Heddie from Butte called. Heddie’s father was mad at her about something that had happened four Christmases ago and Heddie was upset. The motherfucker talked to her for a while but he couldn’t concentrate and said he had to go write his graduate-school paper on the relationship between sadness, mime, and Ping-Pong. “Why, I didn’t know you were in school,” said Heddie. “I wish you would talk more about yourself.” The motherfucker pretended he had call waiting. His goodbye was rude.

He asked the starlet to dinner again. She was pleased. “He treats me,” she told her friend, the other hot new starlet, “like a regular person.” “Why on earth,” said her friend, the other starlet, “would you want that? What’s the point,” said the other starlet, “of being a starlet in the first place?” Our starlet put her hand on her cheek. Her blush was the color of a coral reef, but smooth. “I think it has to do with getting emotions thrown on you,” she said.

This dinner they shared a bottle of wine and no one stopped to get an autograph. (She was wearing a hat.) She said he could come back to her house again, maybe they could have some tea. They played the hand game under the table and this time the volume was twice as high. His whole body was taut for her. “George is asleep,” she said, meaning her son. They drove back and she paid the babysitter, a huge tip to get her out as soon as possible, and she went to the kitchen to put the kettle on, and the moment of the first kiss was prolonged, longer, prolonged; she offered tea, she offered wine, she went to the bathroom and he pictured her in there, looking down at the toilet paper which was not yellow but clear with other liquid, and she returned, sat next to him on the couch, picked up a magazine, stood, sat, stood, sat, and he thought: It has been a while since this woman has been with a man who wants to be with women. And so he just sat there first and thought of women, thought of what he loved about women, thought of the slopes and the jewelry, the lines and the circles, breasts of all sizes, emotion, opening, contraction.
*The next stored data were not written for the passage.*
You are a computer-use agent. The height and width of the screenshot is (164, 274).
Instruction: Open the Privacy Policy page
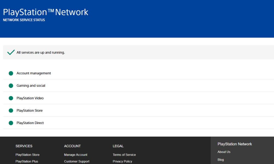tap(122, 161)
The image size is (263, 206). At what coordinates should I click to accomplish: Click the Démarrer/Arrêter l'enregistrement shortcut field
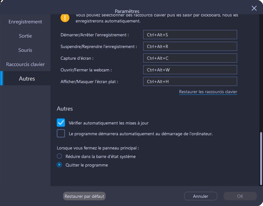[190, 35]
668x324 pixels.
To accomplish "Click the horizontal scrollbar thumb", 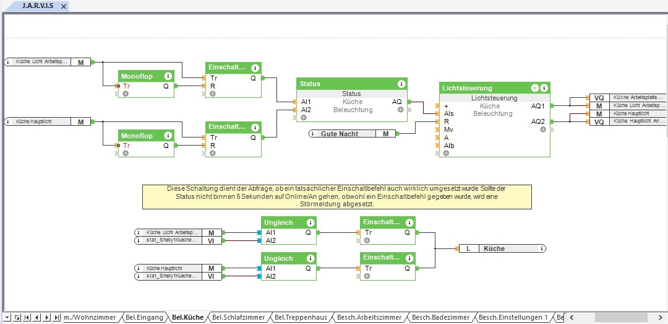I will click(621, 317).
He watched her. She put her head on her own shoulder-coy, twitchy.

“I think about you,” he said.

“What do you think about?” she asked. She ran through the movie scenes in her head. They all were very pretty options. He said, “I think about how nervous you are.”

Her face fell. “What?”

“No,” he said, flustered, “it’s great that you’re nervous.” His expression, for once, was open and earnest. She kept her eyes on him, and laughed once then, the laugh that stole the hearts of a million moviegoers, that fed the wallets of a fat handful of studio executives, and he said, “Wait.”

“What?” she said.

He took a step away, and looked at her. She made a wry little joke about directors. Then put her face nearer, ready to kiss him, to prove herself unnervous, how bold, how witty, but he didn’t move forward. “Hang on,” he said.

She grew bolder, interrupted, said- “Hey. Let’s go outside. There are bushes out there.” The motherfucker paused and smiled, said no. She twisted and said- “Come with me, let’s go to the bathroom counter.” She’d had movie sex scenes on the bathroom counter and in the bushes, both. Audiences had liked those a lot. He shook his head, no. “Let’s do it on a cliff under a tree!” she sang, and he said no. “I want to make love to you in a bed” is what he said.
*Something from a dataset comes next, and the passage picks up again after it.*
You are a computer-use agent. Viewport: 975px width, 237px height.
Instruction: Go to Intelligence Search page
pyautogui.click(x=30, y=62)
This made her feel completely out of control.

He stepped closer. For some reason, his hands were shaking. Using his finger as a pointer, he drew an invisible line around her. He said, “Listen. Look. Desire is a house. Desire needs closed space. Desire runs out of doors or windows, or slats or pinpricks, it can’t fit under the sky, too large. Close the doors. Close the windows. As soon as you laugh from nerves or make a joke or say something just to say something or get all involved with the bushes, then you blow open a window in your house of desire and it can’t heat up as well. Cold draft comes in.”

“It’s not a very big house, is it,” she said.

“Don’t smile,” he said. She pulled in her lips.

“Don’t smile,” he said. “It’s not supposed to be big at all. It should be the closest it can to being your actual size.”

She could feel it brimming on her lips, that superstar smile, the bow shape, the teeth long and solid tombstones. She knew just what she looked like.